And I want to expand it. If I daclare that array as:

char **list = (char **) malloc(3 * sizeof(char *));  // Or sth. like that...

I can resize it:

realloc(list, 5 * sizeof(char *));  // Not sure now if I should use `char *` or `char **`

If I try this:

char *list[3] = {"Hello", "world", "!"};
realloc(list, 5 * sizeof(char *));  // Not sure now if I should use `char *` or `char **`

It says that it can't resize memory that wasn't allocated.
Ok, but how can I then resize an array like this?

You can't. If you have a statically-sized array, you simply can't change its size. If you need to be able to change the size, don't use a statically-sized array.

PS: You should not ignore the return value of realloc . There's no guarantee that realloc is able to grow the given memory chunk, so it may return a pointer to an entirely new chunk of memory (freeing the old memory). So you should always use the pointer returned by realloc and never assume that the old pointer is still valid after calling realloc .

When you're using the following statement:

char *list[3] = {"Hello", "world", "!"};

… the compiler is generating the array for you. But malloc doesn't know about it. You need to allocate with malloc , then copy your static array into the dynamic region. Only then can you change its size with realloc .

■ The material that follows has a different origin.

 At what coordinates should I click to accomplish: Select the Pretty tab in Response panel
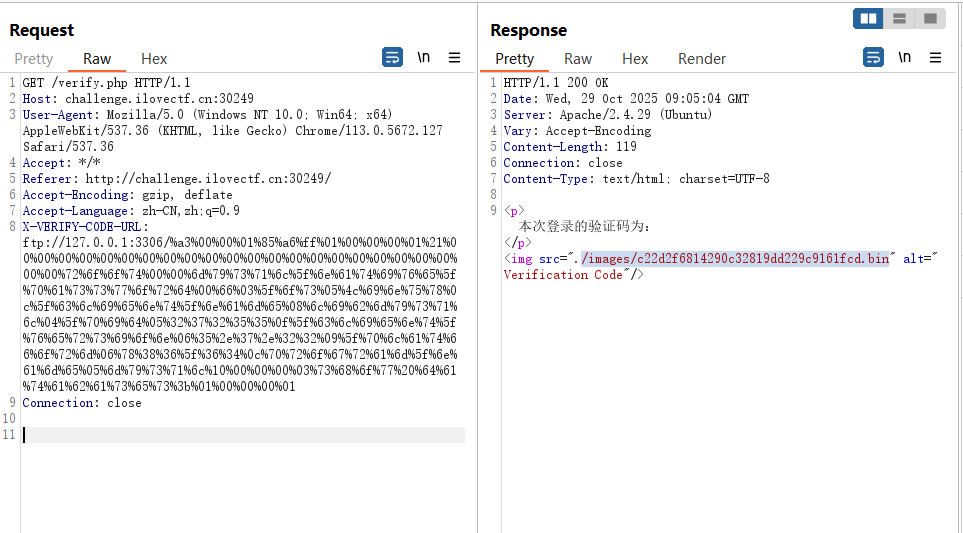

char *staticList[3] = {"Hello", "world", "!"};
// Allocate dynamically.
char **list = malloc(sizeof(staticList));
// Copy static array.
memcpy(list, staticList, sizeof(staticList));
// Change size to 5 entries.
list = realloc(list, 5 * sizeof(list[0]));

The simple answer is that you can't. You can either have a fixed-size array, or a dynamically allocated array, but you can't mix them.

The reason for this is that fixed-sized arrays are created by the compiler at the time of compilation 1 . It simply sets aside a bit of the memory used by the program to store the array. If it's a local variable that memory is on the stack, if it's a global variable it's in the global data space. The dynamic allocation function like malloc and realloc allocates from a different pool of memory, and these different pools of memory are not compatible.

1 Variable-length arrays are not allocated by the compiler at the time of compilation, or they would not be variable -length arrays. How the compiler implements them doesn't matter, they are still "fixed-sized" arrays and can not be reallocated once created.